Matahari terbenam di barat, dan Hongjun memanjat ke tebing di tengah untuk mengistirahatkan kakinya, sebelum menggantung tali ke bawah. Li Jinglong terus tergelincir, dan akhirnya dia berhasil dengan susah payah.

“Akan menjadi lebih baik dari sini ke atas,” kata Hongjun. “Kita sudah melewati lapisan awan, dan tidak ada lagi es di bagian atas. Mari kita istirahat untuk malam ini ba.”

Setelah pertempuran di Gua Mogao, tangan kanan Li Jinglong masih sedikit gemetaran. Meskipun begitu, dia duduk bersampingan dengan Hongjun di sisi tebing yang curam. Saat itu, angin mulai bertiup, dan lautan awan terbelah. Cahaya keemasan matahari terbenam bersinar dari sisi barat satu-satunya puncak, di atas luasnya Tanah Suci, gulungan pegunungan, dan dataran di luar pegunungan membentang tanpa henti.

“Betapa cantiknya,” gumam Li Jinglong. “Kita tidak melakukan semua itu untuk hal yang sia-sia.”

Hongjun menjawab, tanpa sadar, “Saat aku masih sangat kecil, satu-satunya keinginanku adalah meninggalkan Pegunungan Taihang dan melakukan perjalanan di ‘debu merah’ yang dibicarakan Qing Xiong.”

“Bagaimana perasaanmu sekarang?” Tanya Li Jinglong, menoleh untuk melihat Hongjun.

Penampilan Hongjun muda sangat periang dan bebas, dan wajahnya menunjukkan ekspresi kerinduan. Li Jinglong tampaknya melihat Hongjun yang seperti itu sejak awal, seorang Hongjun yang polos dan ceria. Setelah meninggalkan Chang’an, dia menjadi tidak bersemangat untuk waktu yang cukup lama. Ini membuat Li Jinglong benar-benar bingung, tapi saat mereka duduk di pegunungan yang tinggi, menyaksikan matahari terbenam yang cahayanya membentang sejauh ribuan li, masa lalunya kembali sekali lagi.

“Alam manusia sangat bagus,” gumam Hongjun sambil menoleh dan mulai tersenyum.

Li Jinglong menyampirkan lengannya ke bahu Hongjun saat sinar matahari terbenam menyapu mereka.

“Apa yang bagus tentang itu?” Tanya Li Jinglong sebagai tanggapan.

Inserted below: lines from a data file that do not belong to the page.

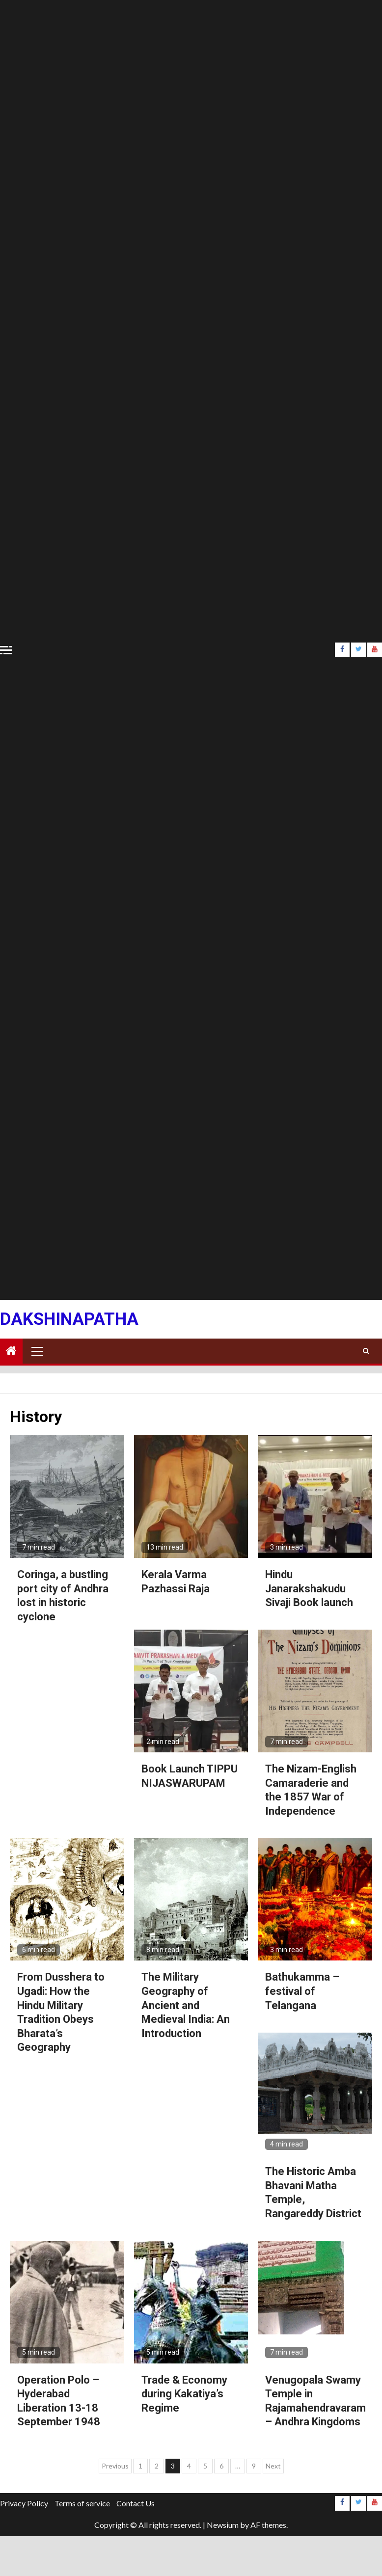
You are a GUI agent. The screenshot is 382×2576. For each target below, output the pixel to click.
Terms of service (82, 2503)
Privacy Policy (24, 2503)
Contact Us (135, 2503)
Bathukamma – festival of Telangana (302, 1991)
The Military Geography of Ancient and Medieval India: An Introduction (185, 2005)
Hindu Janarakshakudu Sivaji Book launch (309, 1588)
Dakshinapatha (69, 1319)
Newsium (223, 2524)
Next (273, 2466)
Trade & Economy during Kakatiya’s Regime (184, 2394)
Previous (115, 2466)
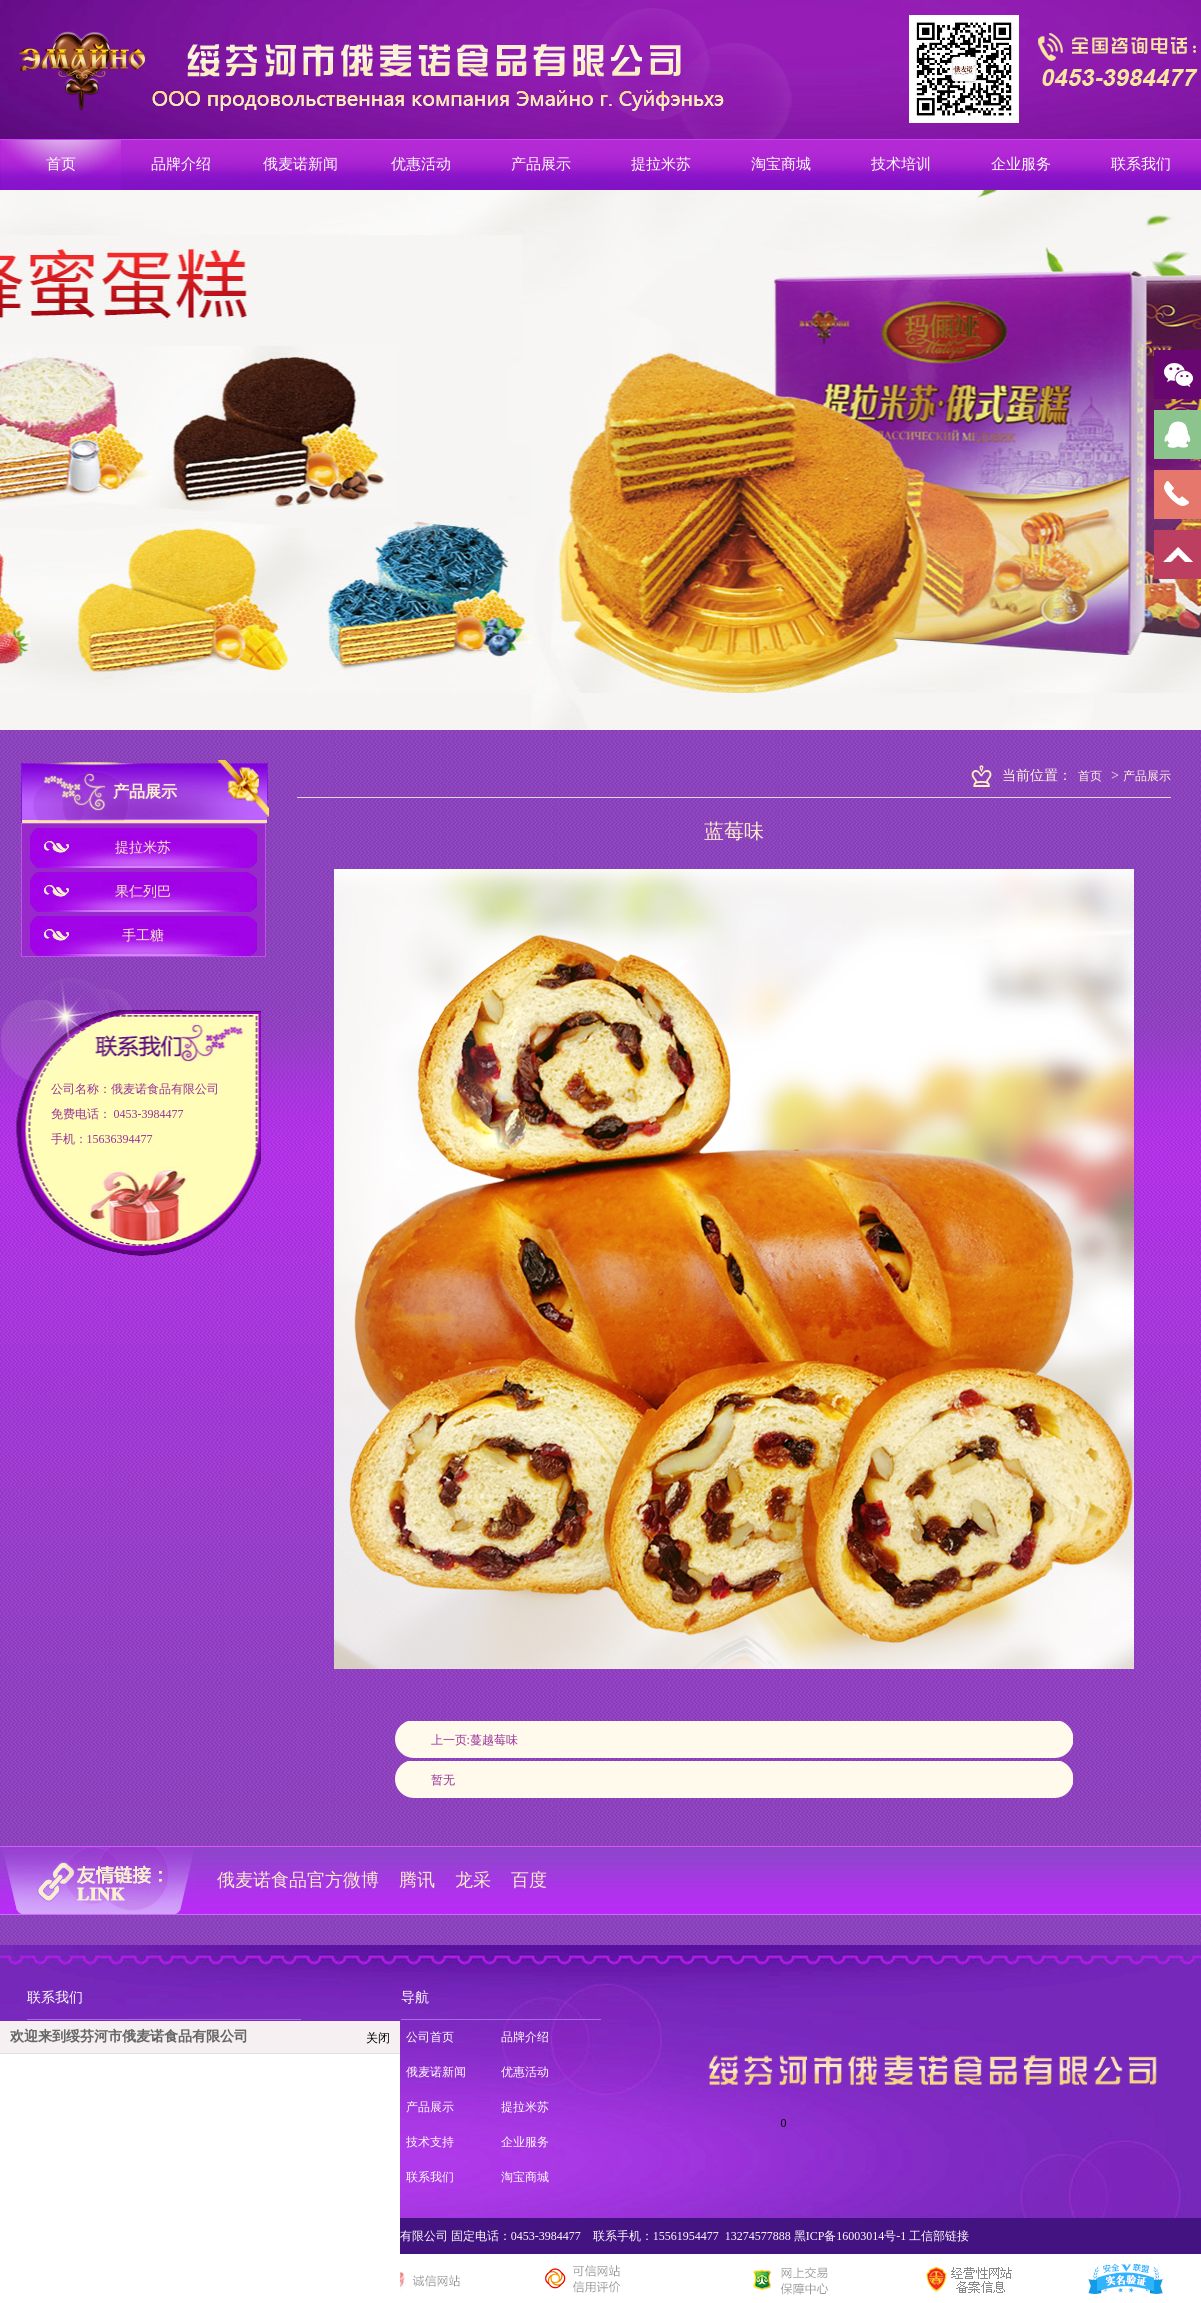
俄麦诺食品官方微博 (298, 1880)
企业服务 (525, 2142)
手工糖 (143, 935)
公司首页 (430, 2037)
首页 (1090, 776)
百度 (529, 1880)
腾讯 (417, 1880)
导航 (415, 1997)
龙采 (473, 1880)
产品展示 (145, 791)
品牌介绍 (525, 2037)
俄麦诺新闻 (436, 2072)
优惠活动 (525, 2072)
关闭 (378, 2038)
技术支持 (430, 2142)
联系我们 (55, 1997)
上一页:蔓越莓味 (474, 1740)
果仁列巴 (143, 891)
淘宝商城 (525, 2177)
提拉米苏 (143, 847)
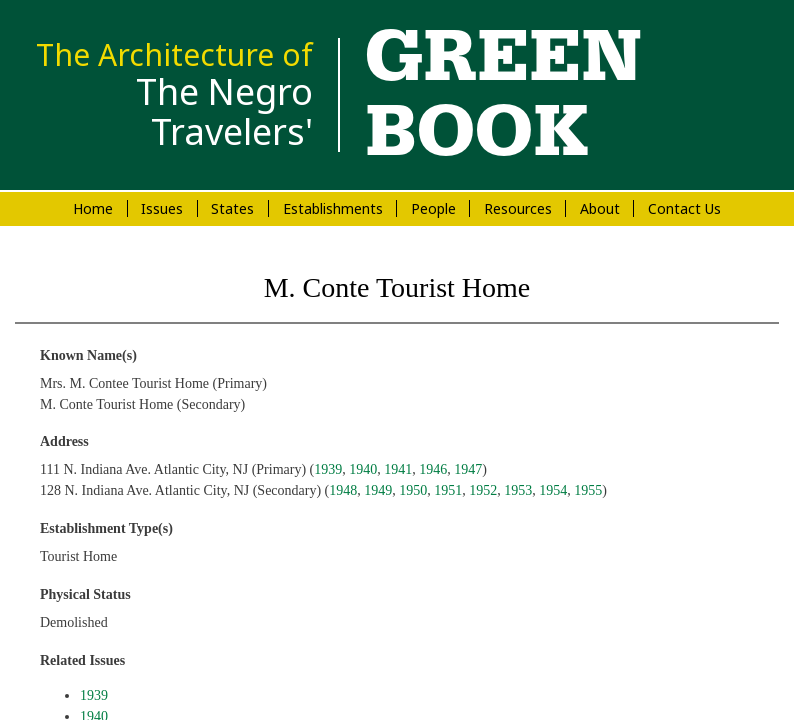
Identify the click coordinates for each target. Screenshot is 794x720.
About (600, 208)
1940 (363, 469)
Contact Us (684, 208)
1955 (588, 490)
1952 (483, 490)
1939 (328, 469)
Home (93, 208)
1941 (398, 469)
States (232, 208)
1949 (378, 490)
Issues (162, 208)
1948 (343, 490)
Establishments (333, 208)
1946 (433, 469)
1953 (518, 490)
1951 (448, 490)
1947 (468, 469)
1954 (553, 490)
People (433, 208)
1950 (413, 490)
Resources (518, 208)
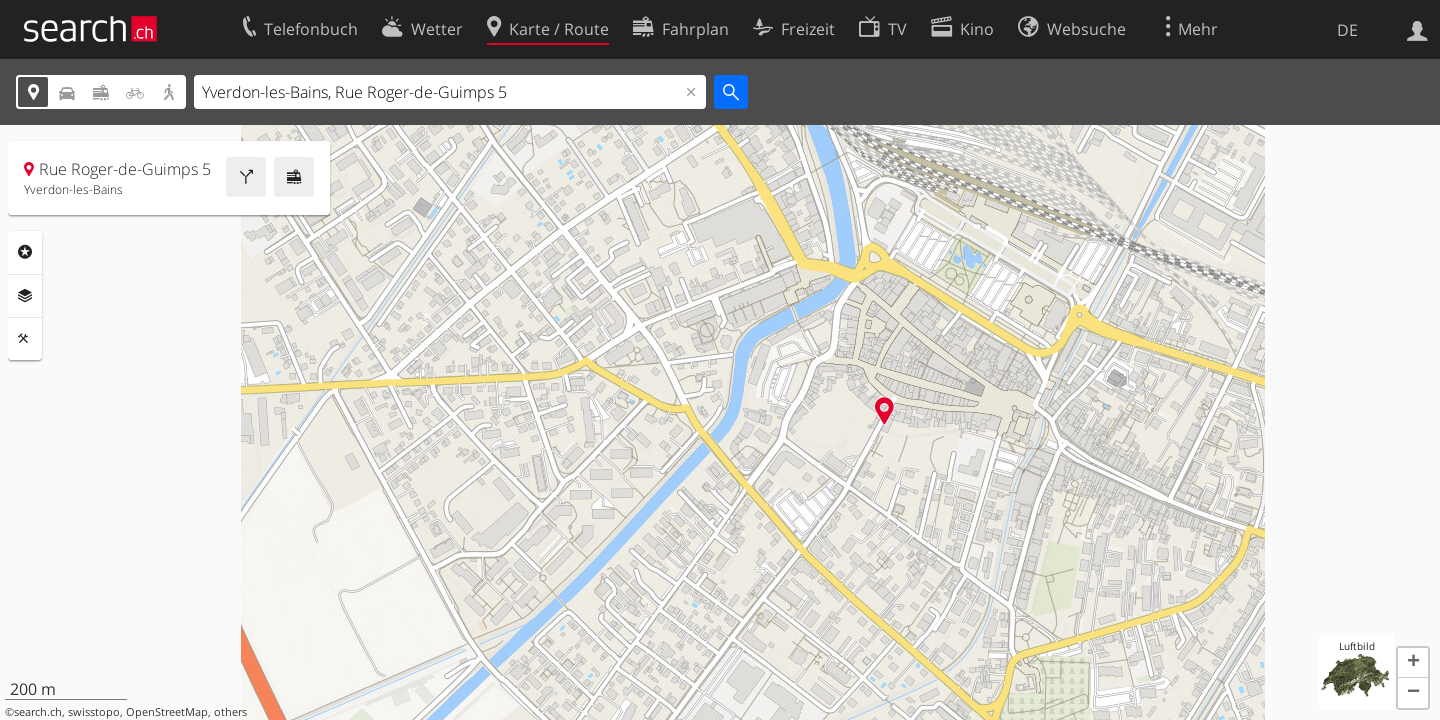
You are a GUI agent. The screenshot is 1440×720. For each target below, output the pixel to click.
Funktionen (25, 339)
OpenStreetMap (167, 712)
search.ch (38, 712)
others (230, 712)
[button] (1413, 663)
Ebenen (25, 296)
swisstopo (94, 712)
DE (1347, 30)
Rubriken (25, 252)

Hongjun berpikir sejenak, sebelum berkata dengan bingung, “Aku tidak tahu.”

“Saat aku masih kecil, aku ingin mempelajari beberapa keterampilan, dan berkultivasi untuk menjadi abadi,” kata Li Jinglong tanpa sadar. “Aku ingin pergi ke gunung yang tidak bisa dijangkau oleh manusia fana, untuk menemukan seorang individu dengan keterampilan hebat sebagai master. Namun kau ingin datang ke alam manusia, datang ke debu merah ini.”

“Qing Xiong mengatakan bahwa di gunung tidak menyenangkan,” kata Hongjun dengan aneh, “alam manusia itu menyenangkan. Bahkan jika kau mempelajari keterampilan, bukankah kau masih harus kembali ke alam manusia? Kalau tidak, kenapa kau pergi berkultivasi menjadi orang suci? Agar hidup lama, hanya untuk tinggal di gunung, apa gunanya itu?”

Li Jinglong buru-buru tertawa. “Tentu saja aku tidak ingin mempelajari keterampilan hanya untuk memamerkannya pada makhluk fana.”

Hongjun bertanya, “Lalu untuk melindungi Tanah Suci? Tapi aku belum pernah melihat alam manusia yang dihancurkan oleh yao dan iblis. Pada tahun-tahun ini, Tanah Suci selalu dalam keadaan kemulian yang damai. Apa yang membuatmu percaya pada buku yang ditinggalkan Di Renjie itu?”

Dahulu kala, Li Jinglong akan menjawab pertanyaannya, tapi saat dia terus bertanya, Li Jinglong juga mulai merasa sedikit ragu. Keinginan ini adalah salah satu yang selalu dia rasakan dengan kuat. Tidak masalah jika semua orang mengejeknya karena percaya pada monster dan dewa acak, tidak peduli apakah dia seperti pria dari Qi yang takut langit akan jatuh1, itu tidak pernah berubah.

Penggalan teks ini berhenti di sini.